- WORK REQUEST -
Copy nothing before the line that contains "Bookmark the site with the star icon"; from there, transcribe each line exactly through the end of the material, omitting pictures.

- RAW DATA -

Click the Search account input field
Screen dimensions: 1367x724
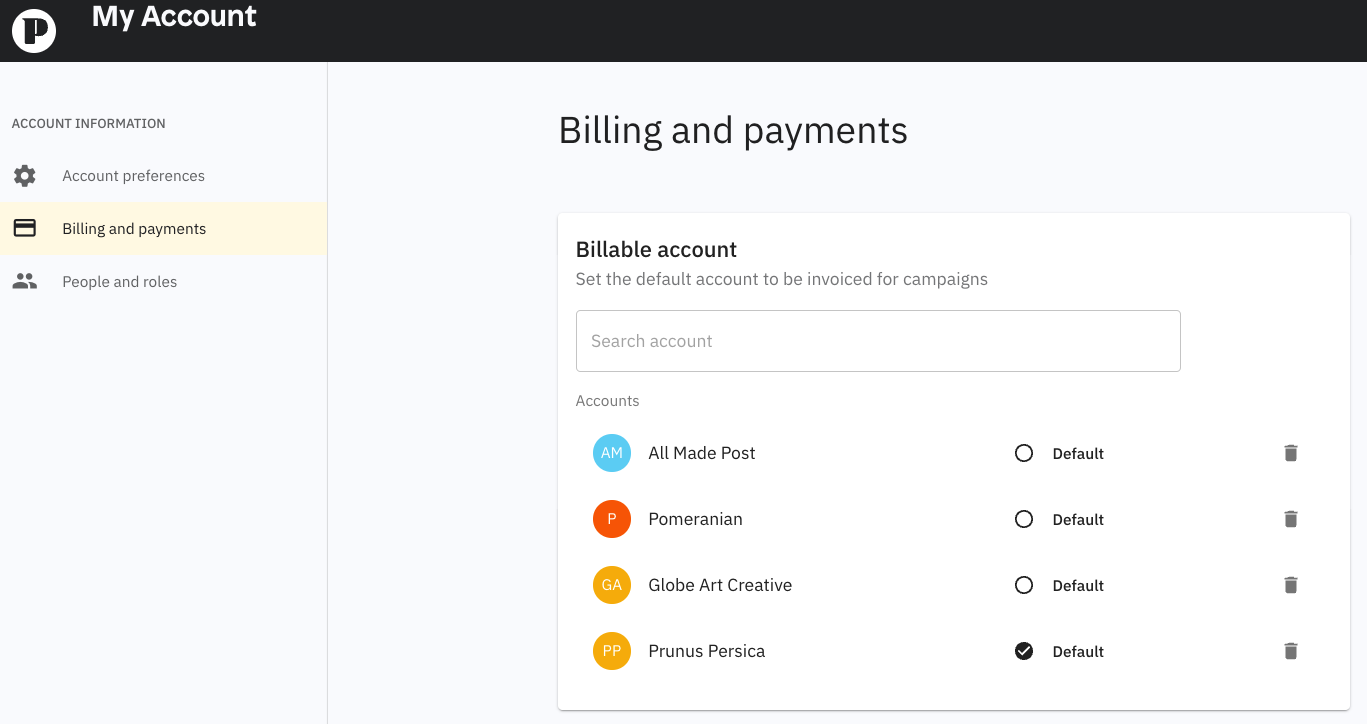[x=878, y=341]
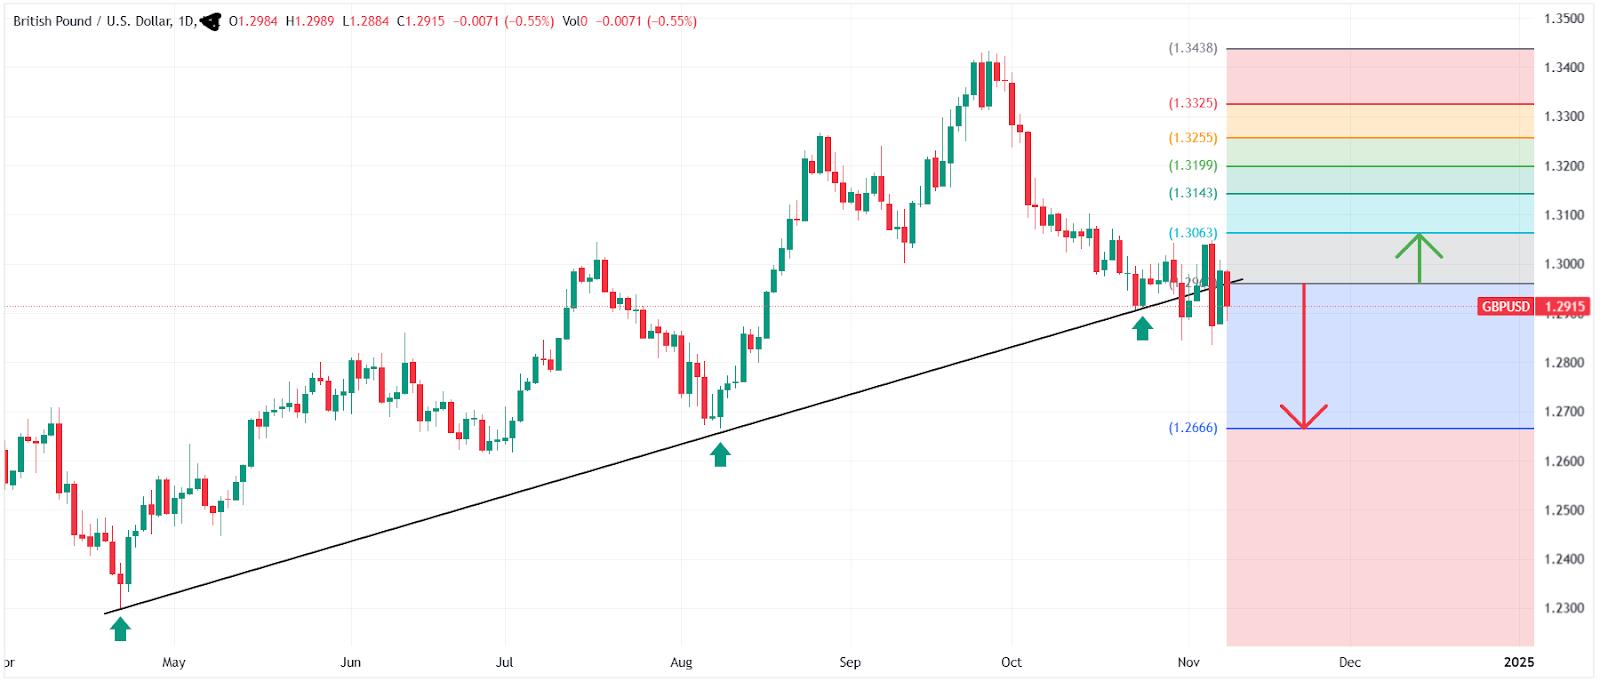Click the orange (1.3255) level label
1600x682 pixels.
point(1193,138)
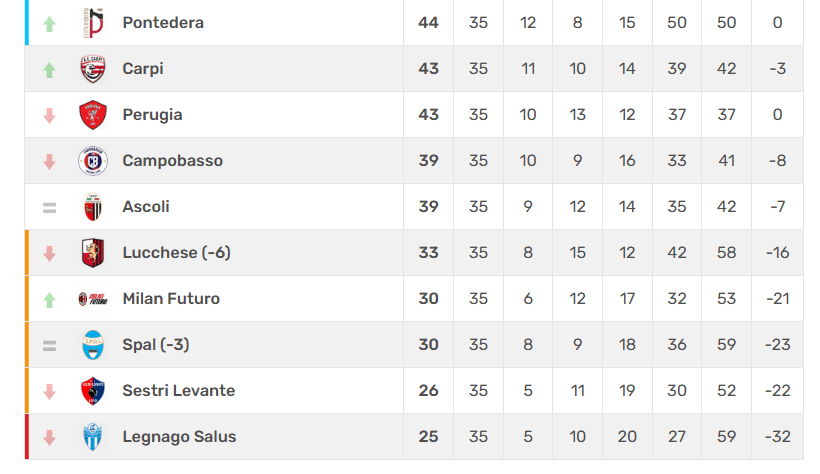The height and width of the screenshot is (474, 820).
Task: Click the Pontedera club crest
Action: click(x=93, y=23)
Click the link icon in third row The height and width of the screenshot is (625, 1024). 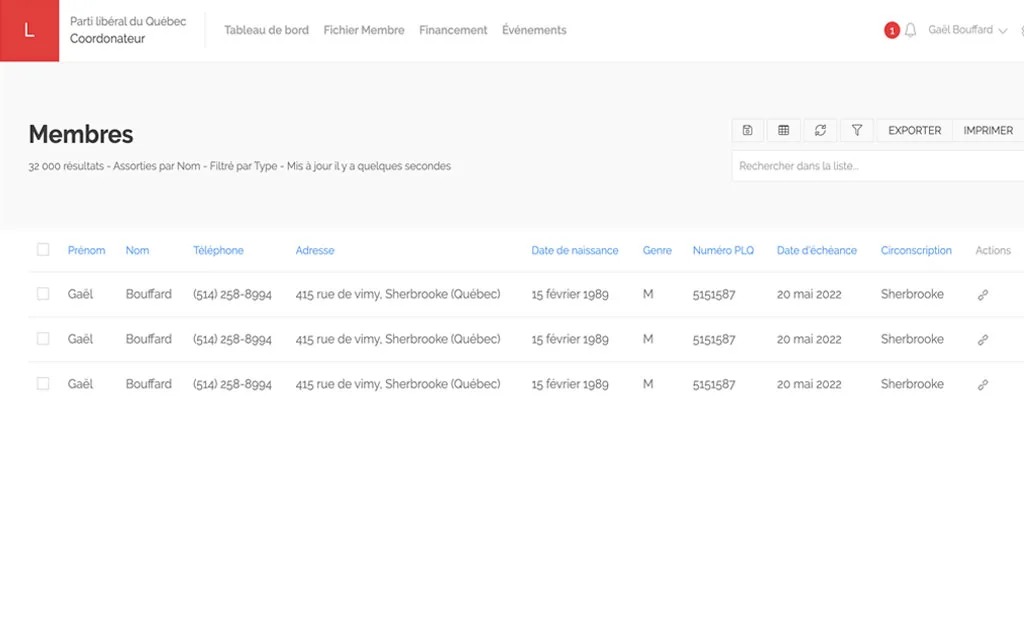[x=983, y=385]
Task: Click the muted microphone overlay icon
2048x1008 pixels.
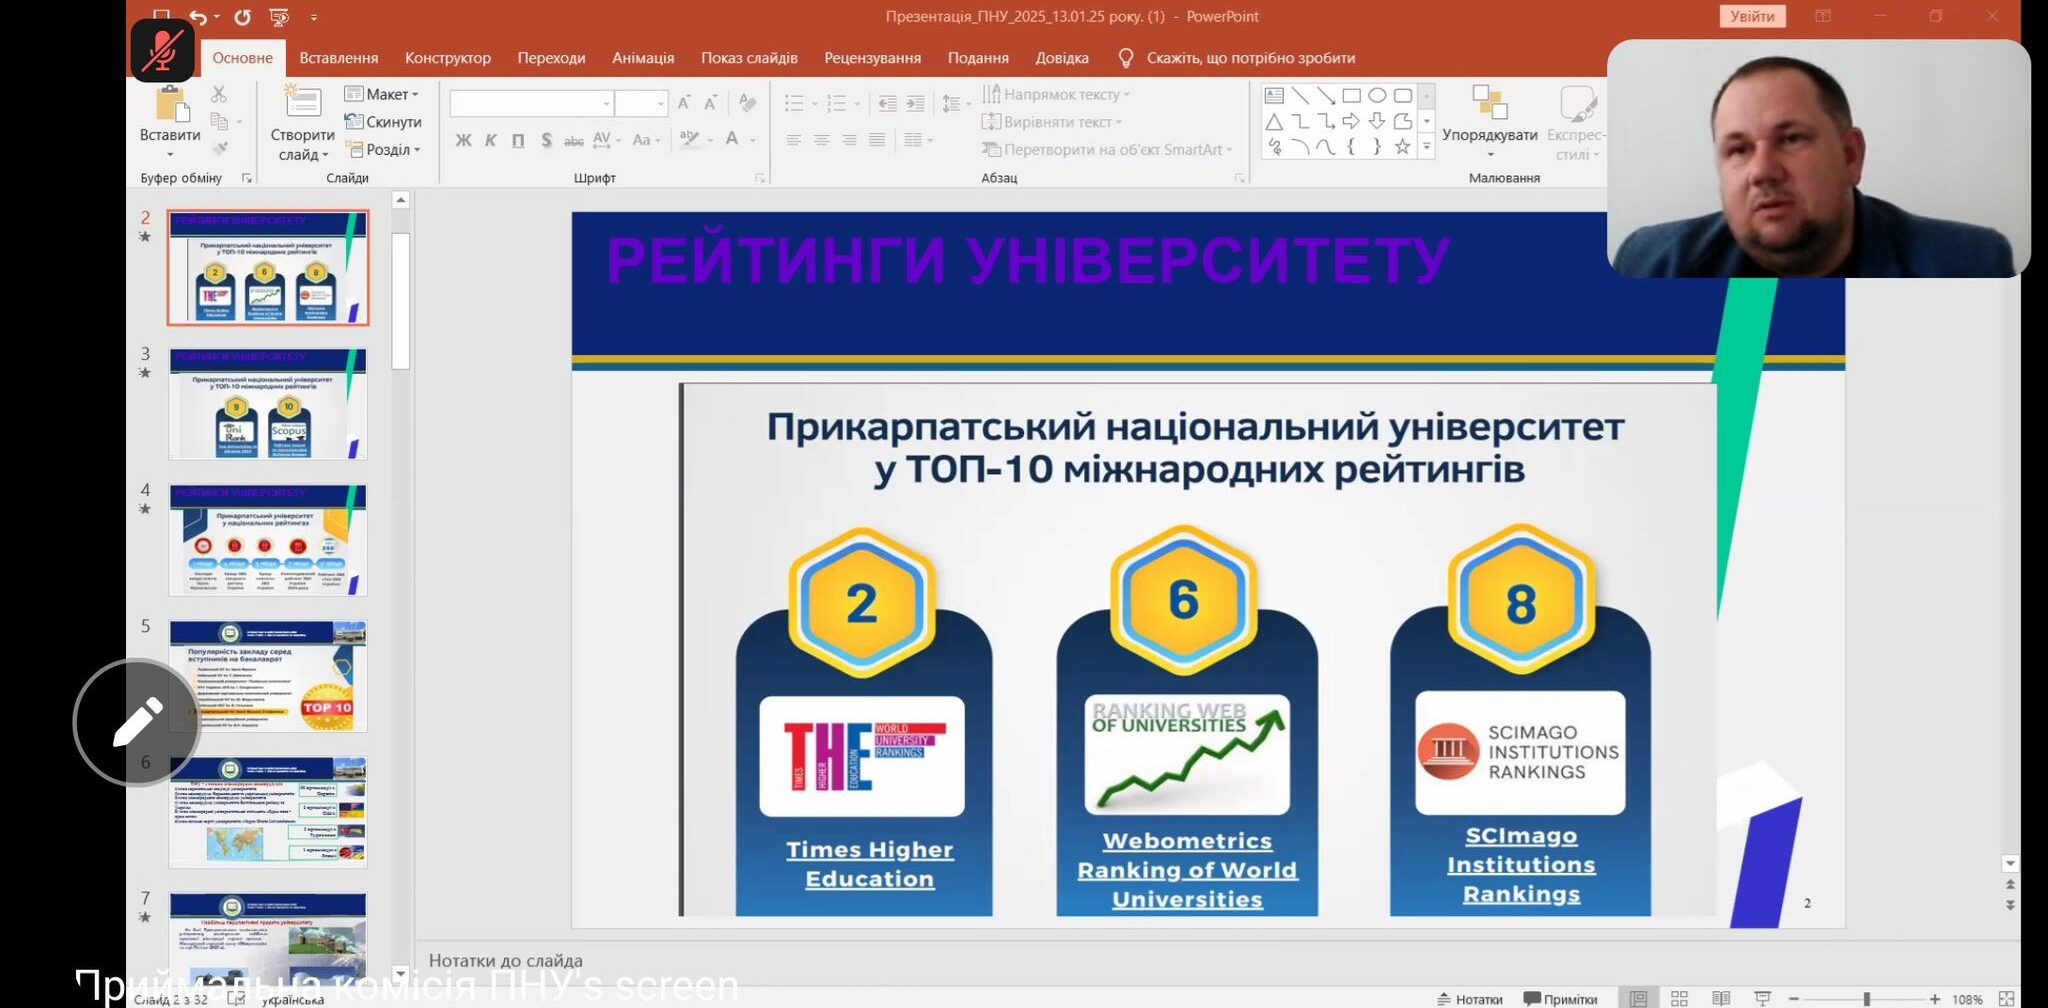Action: (x=162, y=50)
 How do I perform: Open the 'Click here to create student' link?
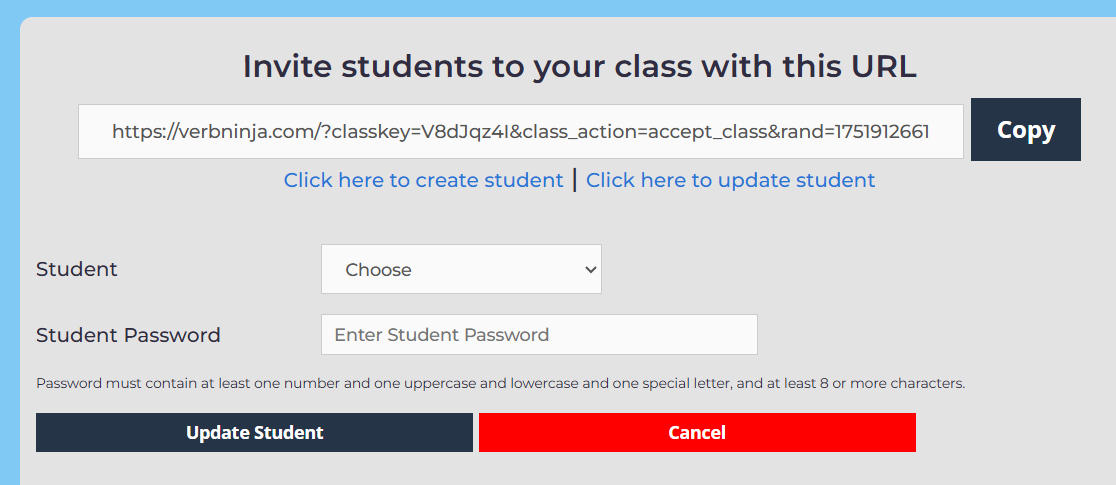(x=423, y=180)
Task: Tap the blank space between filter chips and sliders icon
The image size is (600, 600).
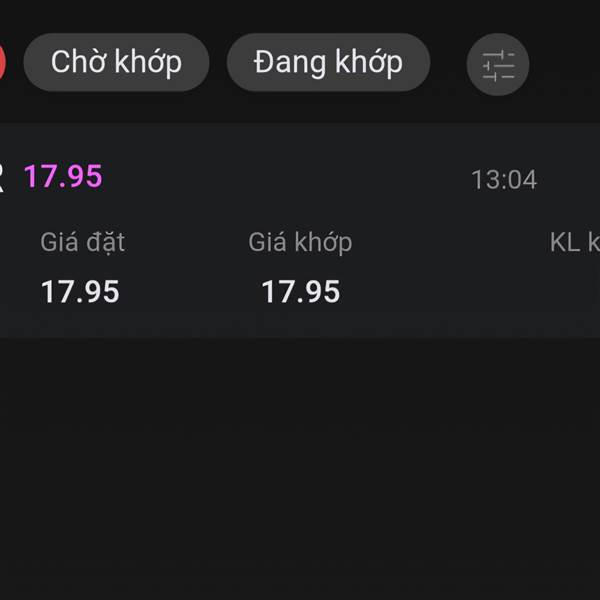Action: pyautogui.click(x=448, y=64)
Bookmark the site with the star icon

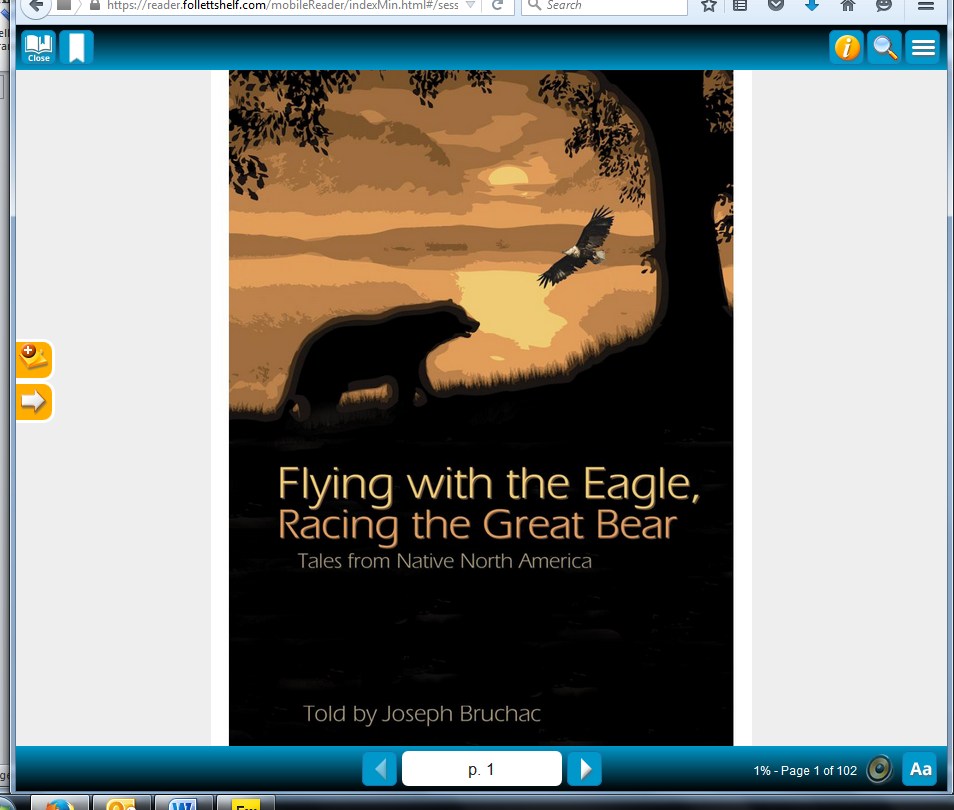[x=709, y=5]
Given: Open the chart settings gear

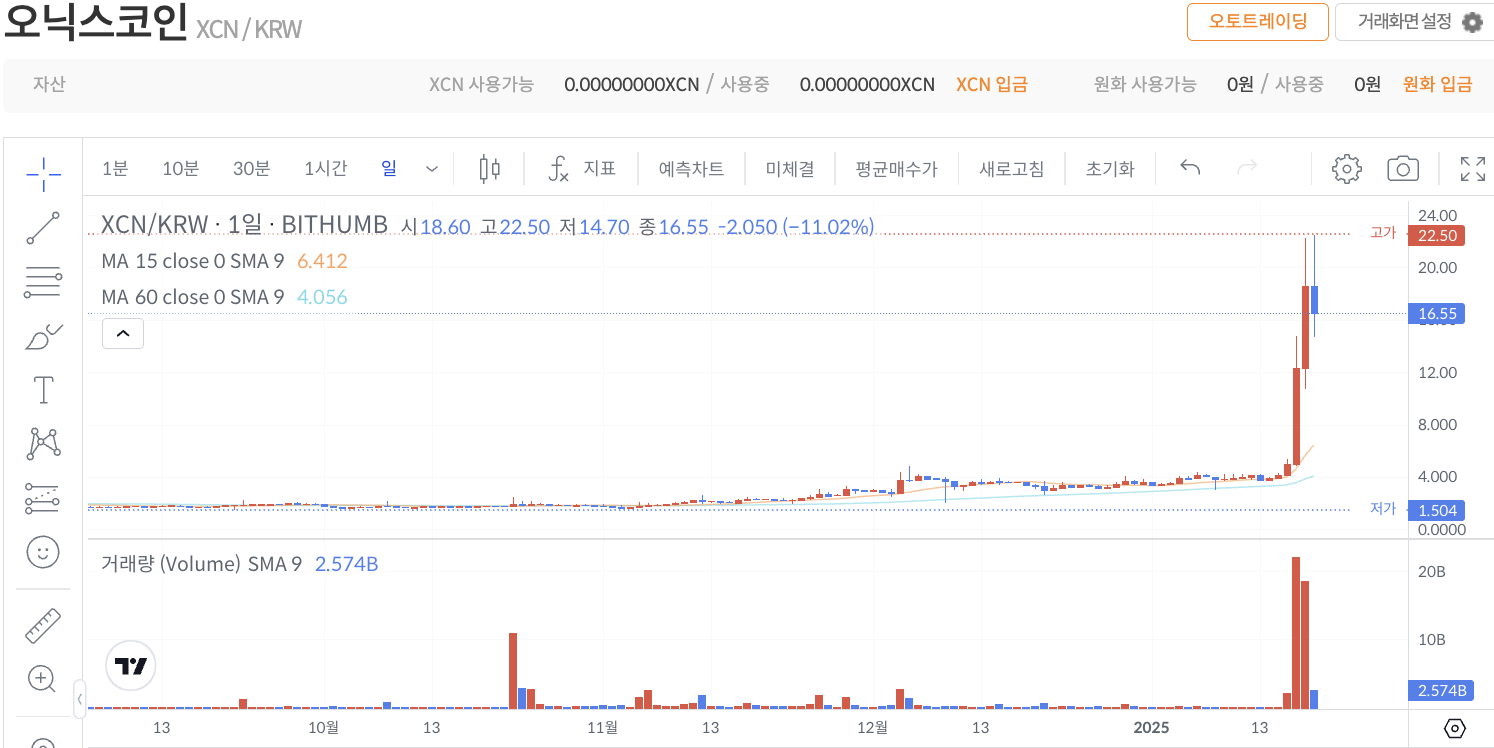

- RESULT FOR THIS TASK -
Bookmark the site with the star icon

[x=709, y=5]
Given: Open the chart settings gear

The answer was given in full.